One Giant Leap For Mankind

SPACE WEEK: Astronaut Neil Armstrong becomes the first human to set foot onto the Moon.
By: 
July 19, 2019

July 20, 1969

A grainy black and white television image captures Neil Armstrong’s first step onto the surface of the Moon. (Image source: NASA)

With Eagle landed on the lunar surface, the flight plan called for the astronauts to begin their explorations after a four-hour rest period. The rest was quickly abandoned as Armstrong and Aldrin began their preparations. Even so, it was almost four hours after the landing that Armstrong emerged from the Eagle and deployed a black and white TV camera from the side of the LM in order to beam images of his first steps back to Earth.

Armstrong descended a ladder at 11:56 p.m. on July 20, 1969, and uttered the words, "That's one small step for man, one giant leap for mankind." About 20 minutes later, Aldrin followed him.
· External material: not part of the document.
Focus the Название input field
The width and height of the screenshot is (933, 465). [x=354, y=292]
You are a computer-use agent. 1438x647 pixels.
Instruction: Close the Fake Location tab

The camera was then positioned on a tripod about 30 feet from the LM. Half an hour later, President Nixon spoke with the astronauts by telephone link from the White House.

Neil Armstrong took this image of fellow astronaut Buzz Aldrin as he stepped off the LM ladder and onto the lunar surface. (Image source: NASA)

During the EVA, in which they both traveled up to 300 feet from the Eagle, using a sort of hopping gate to move about on the low gravity lunar surface. Aldrin deployed the Early Apollo Scientific Experiments Package (EASEP) experiments. Armstrong and Aldrin both gathered the all-important lunar surface samples. After spending one hour, 33 minutes on the surface, Aldrin re-entered the LM, followed 41 minutes later by Armstrong. The astronauts had been outside the LM for more than two-and-a-half hours.

Armstrong and Aldrin would spent 21 hours, 36 minutes on the moon's surface. That included a rest period with seven hours of sleep. The next phase of the mission, firing the LM ascent stage so that Eagle could return to a rendezvous with Columbia would be one of the most dangerous parts of the mission. If it failed to ignite, the two astronauts would be stranded forever on the surface of the Moon, with no hope for rescue.

 

"That's one small step for man, one giant leap for mankind."